◆ **TASK OBJECTIVE**: Pull out each line of the data that includes the word "Technologies".

◆ **RECORDS SUPPLIED**:
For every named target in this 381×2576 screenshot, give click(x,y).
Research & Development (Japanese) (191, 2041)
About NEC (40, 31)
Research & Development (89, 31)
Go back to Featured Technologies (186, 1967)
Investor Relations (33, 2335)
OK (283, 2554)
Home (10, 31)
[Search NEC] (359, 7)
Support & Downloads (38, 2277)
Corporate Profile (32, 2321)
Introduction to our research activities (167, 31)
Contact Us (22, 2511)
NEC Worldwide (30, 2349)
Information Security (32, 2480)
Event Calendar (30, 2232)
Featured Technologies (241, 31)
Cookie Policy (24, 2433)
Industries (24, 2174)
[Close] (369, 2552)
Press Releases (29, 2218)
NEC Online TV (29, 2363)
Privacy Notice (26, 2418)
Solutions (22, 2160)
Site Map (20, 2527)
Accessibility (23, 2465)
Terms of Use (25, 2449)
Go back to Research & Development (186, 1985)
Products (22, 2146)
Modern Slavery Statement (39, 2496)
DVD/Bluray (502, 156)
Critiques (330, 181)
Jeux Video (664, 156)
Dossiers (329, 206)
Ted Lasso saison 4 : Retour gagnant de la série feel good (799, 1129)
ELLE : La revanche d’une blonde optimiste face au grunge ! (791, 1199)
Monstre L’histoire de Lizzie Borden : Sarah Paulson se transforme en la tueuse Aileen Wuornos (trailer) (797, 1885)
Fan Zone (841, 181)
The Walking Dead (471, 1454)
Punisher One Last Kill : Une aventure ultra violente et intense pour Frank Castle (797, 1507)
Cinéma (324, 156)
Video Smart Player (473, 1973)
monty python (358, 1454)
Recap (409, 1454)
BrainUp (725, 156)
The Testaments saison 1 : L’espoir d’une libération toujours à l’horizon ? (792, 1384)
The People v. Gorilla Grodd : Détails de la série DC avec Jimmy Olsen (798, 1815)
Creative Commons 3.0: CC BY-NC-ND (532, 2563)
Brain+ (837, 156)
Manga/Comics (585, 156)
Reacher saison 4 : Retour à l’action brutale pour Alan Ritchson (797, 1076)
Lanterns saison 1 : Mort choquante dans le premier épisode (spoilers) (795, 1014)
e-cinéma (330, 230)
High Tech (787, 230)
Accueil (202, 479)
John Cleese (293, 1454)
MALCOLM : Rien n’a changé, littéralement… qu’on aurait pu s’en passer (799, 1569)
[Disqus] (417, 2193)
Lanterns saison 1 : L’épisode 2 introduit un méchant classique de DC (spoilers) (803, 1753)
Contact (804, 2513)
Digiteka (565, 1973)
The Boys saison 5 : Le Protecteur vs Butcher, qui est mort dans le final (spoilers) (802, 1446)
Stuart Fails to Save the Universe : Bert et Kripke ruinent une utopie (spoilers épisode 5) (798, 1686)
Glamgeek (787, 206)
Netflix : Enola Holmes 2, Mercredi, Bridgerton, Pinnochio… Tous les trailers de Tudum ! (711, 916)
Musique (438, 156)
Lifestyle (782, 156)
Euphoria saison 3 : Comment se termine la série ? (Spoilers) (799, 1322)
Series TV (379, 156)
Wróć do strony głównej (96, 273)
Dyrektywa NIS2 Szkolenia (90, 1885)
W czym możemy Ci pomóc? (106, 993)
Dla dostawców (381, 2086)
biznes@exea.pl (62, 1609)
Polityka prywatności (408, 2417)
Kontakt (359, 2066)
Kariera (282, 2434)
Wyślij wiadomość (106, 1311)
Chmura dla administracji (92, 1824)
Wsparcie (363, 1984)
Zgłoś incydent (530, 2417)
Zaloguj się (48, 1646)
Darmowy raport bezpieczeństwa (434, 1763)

◆ **OUTPUT OF THE TASK**:
Go back to Featured Technologies (186, 1967)
Featured Technologies (241, 31)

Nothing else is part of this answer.